Она смотрела как подстреленная птица. Испуг, надежда, отчаяние горели в ее лучистых глазах. Ей хотелось уловить его взгляд, задержать его хоть на минуту. Ей казалось, что раз это случится — рухнет страшная стена, и какое-то высшее откровение осветит их разум и сделает ясным что-то для них теперь недосягаемое, неизвестное.
Но он упорно продолжал смотреть куда-то мимо, точно в комнате не было еще другого живого лица. Красивые серые глаза его стали почти черными и своим мрачным огнем напоминали глаза безумца. Стена становилась все несокрушимее, пустота — все безнадежнее. Они сидели друг против друга, как два непримиримых врага. Их мертвая любовь была бессильна.
Ненси встала и быстро, бесшумно вышла из комнаты.
Он продолжал сидеть неподвижно. Ни один мускул не дрогнул на лице, только глаза стали будто еще темнее и по бледным, исхудалым щекам тихо скатились две крупные слезы. С болезненным напряжением слушал он упорный тик-так маятника в будильнике. Минуты летели, а с ними все дальше и дальше уносились воспоминания, тревоги, муки, радости, мечты…
Ступив на тротуар освещенной электричеством улицы, Ненси очнулась и опустила вуаль на заплаканное лицо. Она стала подвигаться в дому, выбирая самые безлюдные улицы. Ветер дул ей на встречу, освежая пылающие щеки, и холодил грудь. На душе у нее было так, как бывает, когда возвращаешься с похорон милого, близкого человека, но только еще безотраднее. Ни заколоченного гроба, ни земляной насыпи, ни надгробного пения, ни рыданий! Лишь в глубине души зияла черная, глубокая могила, ни для кого не видимая, но тем еще более страшная.

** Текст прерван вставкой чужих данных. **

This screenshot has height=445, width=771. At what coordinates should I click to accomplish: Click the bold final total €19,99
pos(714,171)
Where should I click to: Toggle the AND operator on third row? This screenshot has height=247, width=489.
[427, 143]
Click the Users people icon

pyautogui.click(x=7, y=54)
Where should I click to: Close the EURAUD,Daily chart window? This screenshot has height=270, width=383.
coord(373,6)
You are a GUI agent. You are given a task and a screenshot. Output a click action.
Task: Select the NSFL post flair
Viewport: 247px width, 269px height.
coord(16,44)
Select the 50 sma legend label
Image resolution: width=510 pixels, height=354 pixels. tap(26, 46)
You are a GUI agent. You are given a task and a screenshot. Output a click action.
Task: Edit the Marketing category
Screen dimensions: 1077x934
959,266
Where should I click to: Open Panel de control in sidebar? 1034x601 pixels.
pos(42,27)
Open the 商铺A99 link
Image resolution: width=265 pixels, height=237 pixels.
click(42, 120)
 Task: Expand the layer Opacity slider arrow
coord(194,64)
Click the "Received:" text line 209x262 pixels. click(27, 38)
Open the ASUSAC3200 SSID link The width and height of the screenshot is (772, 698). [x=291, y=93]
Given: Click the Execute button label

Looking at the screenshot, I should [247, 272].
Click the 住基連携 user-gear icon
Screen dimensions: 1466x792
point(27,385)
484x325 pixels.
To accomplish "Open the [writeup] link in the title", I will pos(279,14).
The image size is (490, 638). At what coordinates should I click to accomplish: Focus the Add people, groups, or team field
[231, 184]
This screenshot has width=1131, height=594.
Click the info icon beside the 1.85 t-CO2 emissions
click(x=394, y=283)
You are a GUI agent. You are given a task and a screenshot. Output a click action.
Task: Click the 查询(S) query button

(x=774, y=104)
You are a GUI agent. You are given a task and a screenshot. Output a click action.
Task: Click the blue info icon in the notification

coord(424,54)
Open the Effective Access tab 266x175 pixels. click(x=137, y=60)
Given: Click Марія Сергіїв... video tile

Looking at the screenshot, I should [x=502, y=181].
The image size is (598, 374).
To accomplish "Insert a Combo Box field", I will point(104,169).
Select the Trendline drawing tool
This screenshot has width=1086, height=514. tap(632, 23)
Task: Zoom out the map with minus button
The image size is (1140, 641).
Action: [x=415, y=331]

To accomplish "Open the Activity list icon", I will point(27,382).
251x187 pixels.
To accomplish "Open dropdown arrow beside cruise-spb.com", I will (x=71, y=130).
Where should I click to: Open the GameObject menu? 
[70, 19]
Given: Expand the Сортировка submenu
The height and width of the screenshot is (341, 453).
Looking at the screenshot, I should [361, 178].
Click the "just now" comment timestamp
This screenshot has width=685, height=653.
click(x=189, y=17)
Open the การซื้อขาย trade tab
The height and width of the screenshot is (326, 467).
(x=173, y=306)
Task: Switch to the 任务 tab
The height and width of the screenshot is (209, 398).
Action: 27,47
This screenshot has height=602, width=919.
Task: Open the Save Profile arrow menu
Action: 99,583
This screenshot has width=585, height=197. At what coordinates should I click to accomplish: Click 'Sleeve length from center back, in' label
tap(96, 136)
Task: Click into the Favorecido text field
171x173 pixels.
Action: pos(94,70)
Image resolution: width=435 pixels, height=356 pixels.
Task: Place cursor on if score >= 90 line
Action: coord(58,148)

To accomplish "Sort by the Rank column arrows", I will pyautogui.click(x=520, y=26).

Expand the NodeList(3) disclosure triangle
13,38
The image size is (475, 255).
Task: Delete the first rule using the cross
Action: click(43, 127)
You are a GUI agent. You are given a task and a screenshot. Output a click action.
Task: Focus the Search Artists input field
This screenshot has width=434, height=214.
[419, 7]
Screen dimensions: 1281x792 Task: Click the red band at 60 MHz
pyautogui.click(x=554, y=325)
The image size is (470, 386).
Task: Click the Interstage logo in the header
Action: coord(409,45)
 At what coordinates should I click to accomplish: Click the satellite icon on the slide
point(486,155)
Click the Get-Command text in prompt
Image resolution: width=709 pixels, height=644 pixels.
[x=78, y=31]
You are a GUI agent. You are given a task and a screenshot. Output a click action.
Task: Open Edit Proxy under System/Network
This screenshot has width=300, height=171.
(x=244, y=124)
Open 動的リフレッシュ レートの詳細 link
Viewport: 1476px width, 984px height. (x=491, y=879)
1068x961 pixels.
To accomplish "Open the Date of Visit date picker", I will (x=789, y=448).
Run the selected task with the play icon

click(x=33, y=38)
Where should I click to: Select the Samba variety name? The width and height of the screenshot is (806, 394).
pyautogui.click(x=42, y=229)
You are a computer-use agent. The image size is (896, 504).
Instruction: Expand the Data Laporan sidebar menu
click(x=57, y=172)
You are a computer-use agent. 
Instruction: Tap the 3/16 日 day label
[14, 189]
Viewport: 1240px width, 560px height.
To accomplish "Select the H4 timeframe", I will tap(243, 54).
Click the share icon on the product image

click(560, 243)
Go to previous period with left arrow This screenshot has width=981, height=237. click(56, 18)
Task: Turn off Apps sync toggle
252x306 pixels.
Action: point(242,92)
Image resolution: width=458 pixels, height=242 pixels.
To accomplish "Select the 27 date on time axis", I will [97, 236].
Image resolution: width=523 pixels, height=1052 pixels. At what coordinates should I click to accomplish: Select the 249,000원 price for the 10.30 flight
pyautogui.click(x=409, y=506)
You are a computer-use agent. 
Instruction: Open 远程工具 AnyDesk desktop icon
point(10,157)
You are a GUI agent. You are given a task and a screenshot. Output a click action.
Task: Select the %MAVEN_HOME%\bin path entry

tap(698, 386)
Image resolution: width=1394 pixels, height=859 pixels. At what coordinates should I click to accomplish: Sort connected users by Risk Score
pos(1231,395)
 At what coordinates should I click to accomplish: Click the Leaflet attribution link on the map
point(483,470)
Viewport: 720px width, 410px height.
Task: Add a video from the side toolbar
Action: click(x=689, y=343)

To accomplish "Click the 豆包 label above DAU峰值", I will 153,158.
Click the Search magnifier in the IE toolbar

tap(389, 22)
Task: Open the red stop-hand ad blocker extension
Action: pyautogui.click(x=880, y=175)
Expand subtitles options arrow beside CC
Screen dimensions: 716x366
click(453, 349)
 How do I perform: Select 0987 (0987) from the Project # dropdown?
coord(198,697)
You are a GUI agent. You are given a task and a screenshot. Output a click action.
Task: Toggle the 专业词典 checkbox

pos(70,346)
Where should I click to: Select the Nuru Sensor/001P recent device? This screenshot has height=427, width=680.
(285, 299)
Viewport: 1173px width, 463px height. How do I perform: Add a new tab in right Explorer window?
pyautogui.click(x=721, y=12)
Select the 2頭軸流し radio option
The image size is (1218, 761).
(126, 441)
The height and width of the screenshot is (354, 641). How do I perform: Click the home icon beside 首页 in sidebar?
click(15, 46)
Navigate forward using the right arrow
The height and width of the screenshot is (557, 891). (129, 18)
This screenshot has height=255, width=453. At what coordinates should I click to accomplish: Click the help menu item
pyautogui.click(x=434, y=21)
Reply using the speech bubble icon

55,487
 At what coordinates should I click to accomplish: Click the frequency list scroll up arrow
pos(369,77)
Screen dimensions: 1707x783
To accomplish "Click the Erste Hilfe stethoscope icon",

Ненси потерялась в хаосе чего-то бесформенного и бесконечного: уныние, беспомощность, полная прострация чувств и мыслей и в то же время сознание неизбежного, непреоборимого в этом бесформенном и бесконечном.
— Должно бы так быть, но нет — так не будет! Но почему же так не будет, когда должно? — тоскливо спрашивала Ненси.
— Должно, но не будет! — отвечал неумолимый внутренний голос.
Вернувшись домой, Ненси крикнула под дверьми бабушкиной комнаты:
— Не беспокойся, все устроилось отлично. Я ложусь спать — у меня голова болит. Завтра расскажу все.
Пройдя прямо в себе, она заперлась на ключ. Выдвинув ящик письменного стола, она вынула оттуда пачку перевязанных лентой писем. Медленно и задумчиво перебирала она листы, исписанные широким, размашистым почерком. Медленно скатывались слезы, упадали на бумагу и, смешанные с чернилами, расплывались на бумаге причудливыми узорами. Окончив чтение, Ненси подошла в небольшому камину, бросила письма и подожгла их. Она бросила их с таким ощущением, как бросают землю на крышку поставленного в могилу гроба, чтобы звенящий звук ударившейся земли как бы подтвердил, что кончено все. Когда, судорожно вспыхнув, погас последний язычок синеватого пламени, и от дорогих воспоминаний осталась только маленькая кучка черно-серого пепла, Ненси вернулась к столу и написала:
«Я погубила вашего сына. Вы имеете право ненавидеть меня. Но если бы вы знали, как я сама себя ненавижу и до чего я глубоко несчастна… Я нахожусь теперь как бы на высокой горе, земля подо мною осыпается, и мне, все равно, не удержаться. Я не могу разобраться ни в том, что во мне, ни в том, что вокруг меня. Я знаю, что все это не так, а как надо — не знаю… Все это, впрочем, не важно. Нужно решить вопрос с моею дочерью. Как я могу кого-нибудь воспитывать? Я — сорная трава, которая только может мешать. Зачем мешать здоровому, прекрасному цветку?.. Сегодня ваш сын великодушно предложил мне начать новую совместную жизнь, но мы оба сразу почувствовали, что это невозможно, и я сказала ему — «нет», а он не настаивал… Возьмите мою дочь, — это необходимо, чтобы спасти ее. Я знаю — забыть нельзя горе, какое я посеяла в вашей семье, но неужели ненависть, или отвращение, или презрение во мне могут отразиться на маленькой, ни в чем неповинной девочке, так трагически вступающей в жизнь? Нет, я знаю — вы ее спасете, и облик ее матери не омрачит вашей любви к невинному ребенку. Прощайте и простите.
— Ненси».
XXIV.
Запечатав письмо, Ненси разбудила горничную, приказав ей тотчас же опустить его в ящик. Затем она прошла в детскую.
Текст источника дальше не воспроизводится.